August has already been eventful for US-China relations.
Last week, China suspended purchases of US farm products in response to an escalation in American tariffs, meaning that President Donald Trump won’t get the great agriculture orders that he tweeted about so enthusiastically in June.
African Swine Fever means that there are fewer pigs in China to eat US soy beans, so Beijing can afford to hold out on this particular front.
In fact, neither side in this fight is under enough pressure to give way. There’s no sign of a US recession and it’s not obvious that import tariffs will feed through fully into US prices and blue-collar living standards.
On the Beijing side, the fall in the renminbi, manufacturing moving into South East Asia, and new investments in automation in China have all acted to limit the impact.
The Chinese economy is stuttering, but in the short term, power consumption continues to rise at 4.7 per cent, airline passenger traffic is up eight per cent, and freight volumes continue to grow at 5.5 per cent.
Both major industrial PMI indicators have been in contraction since April, but the Communist Party is managing to keep the ship steady. China’s leaders would rather let the renminbi fall than take the additional economic hit of new tariffs.
They are willing to let the currency fall now because they can. China has much stronger control over forex than it had four years ago when it lost one trillion US dollars – a quarter of its reserves – in a year.
Since then, the government has made it much more difficult for corporates and individuals to access foreign exchange, and have forced international M&A giants such as HNA to sell assets and repatriate cash. Forex reserves have risen consistently since October 2018. There is no sign of a panic exodus of capital.
So what are the risks that are keeping markets awake? To start with, the Chinese economy remains addicted to debt. Total corporate, household and government debt now exceeds 303 per cent of GDP. This cannot continue.
The government has cut off shadow banking channels, but is opening up infrastructure credit and spending again in an effort to support growth. This won’t work, because returns are too low to pay off the debt.
America (and the west) wants China to end corporate subsidies, but this is a challenge to the economic and social model of the Communist Party.
Subsidies and government-directed debt are everywhere, and the Party keeps power in part by controlling the purse strings. The Communists don’t want to change their model; the US is upping economic pressure to try to force them.
What happens if the Chinese economy is hit further on trade? What happens if China then suffers real instability from its debt burden? Would the Communists accept systematic change and the resulting loss of political power?

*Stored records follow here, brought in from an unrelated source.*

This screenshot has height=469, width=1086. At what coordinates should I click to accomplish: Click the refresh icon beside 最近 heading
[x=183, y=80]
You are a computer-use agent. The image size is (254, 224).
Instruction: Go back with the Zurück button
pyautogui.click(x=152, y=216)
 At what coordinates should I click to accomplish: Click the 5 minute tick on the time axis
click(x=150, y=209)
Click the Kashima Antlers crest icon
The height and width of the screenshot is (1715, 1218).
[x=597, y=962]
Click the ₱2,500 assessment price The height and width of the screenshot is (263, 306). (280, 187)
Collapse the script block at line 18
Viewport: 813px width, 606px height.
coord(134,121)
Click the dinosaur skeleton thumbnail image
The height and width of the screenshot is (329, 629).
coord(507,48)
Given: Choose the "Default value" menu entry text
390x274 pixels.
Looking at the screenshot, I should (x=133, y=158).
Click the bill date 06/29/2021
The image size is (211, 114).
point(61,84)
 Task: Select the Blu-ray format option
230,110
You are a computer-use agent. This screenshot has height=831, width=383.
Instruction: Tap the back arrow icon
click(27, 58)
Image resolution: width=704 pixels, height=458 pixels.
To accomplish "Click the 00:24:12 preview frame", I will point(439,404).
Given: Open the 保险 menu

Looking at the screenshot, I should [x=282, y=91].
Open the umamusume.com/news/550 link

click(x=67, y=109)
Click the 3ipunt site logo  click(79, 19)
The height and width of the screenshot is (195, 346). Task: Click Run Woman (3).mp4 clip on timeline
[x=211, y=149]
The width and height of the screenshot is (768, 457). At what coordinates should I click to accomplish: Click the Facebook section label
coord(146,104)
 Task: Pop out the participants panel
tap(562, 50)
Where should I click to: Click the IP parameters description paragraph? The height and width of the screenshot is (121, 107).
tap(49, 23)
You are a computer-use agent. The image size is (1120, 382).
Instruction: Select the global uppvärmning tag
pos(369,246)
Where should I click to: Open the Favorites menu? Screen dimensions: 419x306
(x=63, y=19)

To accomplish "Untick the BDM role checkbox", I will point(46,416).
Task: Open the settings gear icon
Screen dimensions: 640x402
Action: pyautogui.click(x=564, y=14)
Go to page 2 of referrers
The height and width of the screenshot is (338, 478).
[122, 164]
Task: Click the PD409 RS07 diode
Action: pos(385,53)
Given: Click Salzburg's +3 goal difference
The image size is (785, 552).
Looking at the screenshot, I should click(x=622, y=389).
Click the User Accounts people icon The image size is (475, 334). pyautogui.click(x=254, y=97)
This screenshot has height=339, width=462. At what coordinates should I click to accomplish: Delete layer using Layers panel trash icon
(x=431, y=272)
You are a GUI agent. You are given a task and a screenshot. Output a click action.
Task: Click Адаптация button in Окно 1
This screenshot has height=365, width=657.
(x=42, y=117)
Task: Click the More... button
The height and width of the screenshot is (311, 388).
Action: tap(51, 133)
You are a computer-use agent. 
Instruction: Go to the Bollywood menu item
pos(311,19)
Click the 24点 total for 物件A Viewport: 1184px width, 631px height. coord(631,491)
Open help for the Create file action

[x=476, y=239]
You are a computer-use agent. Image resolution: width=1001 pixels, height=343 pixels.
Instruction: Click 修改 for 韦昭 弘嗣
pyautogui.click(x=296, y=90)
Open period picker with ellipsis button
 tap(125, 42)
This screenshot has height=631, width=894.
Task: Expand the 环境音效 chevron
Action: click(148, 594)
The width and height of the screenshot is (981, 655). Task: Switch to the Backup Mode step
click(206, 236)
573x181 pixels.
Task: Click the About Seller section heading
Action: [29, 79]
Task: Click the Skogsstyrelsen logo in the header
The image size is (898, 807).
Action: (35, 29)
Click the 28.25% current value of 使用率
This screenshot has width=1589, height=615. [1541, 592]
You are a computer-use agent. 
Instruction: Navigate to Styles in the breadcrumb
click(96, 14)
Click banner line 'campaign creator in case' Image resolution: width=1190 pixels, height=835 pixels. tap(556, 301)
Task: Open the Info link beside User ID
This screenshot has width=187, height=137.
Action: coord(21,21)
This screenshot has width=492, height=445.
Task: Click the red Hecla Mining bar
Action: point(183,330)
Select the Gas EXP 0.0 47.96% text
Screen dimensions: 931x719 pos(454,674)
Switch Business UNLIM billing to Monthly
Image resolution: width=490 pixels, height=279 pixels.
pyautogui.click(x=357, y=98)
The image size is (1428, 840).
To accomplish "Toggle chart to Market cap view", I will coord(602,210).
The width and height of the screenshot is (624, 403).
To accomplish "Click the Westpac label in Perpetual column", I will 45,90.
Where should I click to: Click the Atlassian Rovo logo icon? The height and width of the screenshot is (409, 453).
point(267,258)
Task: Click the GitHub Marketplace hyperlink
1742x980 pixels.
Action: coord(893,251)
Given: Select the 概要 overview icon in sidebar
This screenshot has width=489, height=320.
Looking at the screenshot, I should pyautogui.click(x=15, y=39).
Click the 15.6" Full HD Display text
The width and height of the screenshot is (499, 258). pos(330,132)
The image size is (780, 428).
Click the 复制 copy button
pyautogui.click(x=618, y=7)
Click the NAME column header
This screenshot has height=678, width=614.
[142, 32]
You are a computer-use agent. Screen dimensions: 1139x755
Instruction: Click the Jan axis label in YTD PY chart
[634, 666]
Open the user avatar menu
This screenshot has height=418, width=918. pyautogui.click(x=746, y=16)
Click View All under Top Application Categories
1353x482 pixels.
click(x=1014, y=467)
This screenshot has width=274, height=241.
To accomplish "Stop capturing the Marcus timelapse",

They now have better technology to control social unrest. They would have to free the exchange rate and the renminbi would collapse. It would have massive implications for other emerging markets and for world inflation.
What happens if more hawkish security voices win out? US defence secretary Mark Esper recently said that the US might deploy intermediate range weapons in Asia following its withdrawal from the Intermediate-Range Nuclear Forces treaty. China said in response that it would not “stand idly by and be forced to take countermeasures”.
What happens if Beijing chooses to intervene militarily in Hong Kong? There is discussion in the State Council that the unrest “now bears the features of a colour revolution”. What would that mean for the world’s position on China?
The things which could really move markets haven’t begun to happen yet.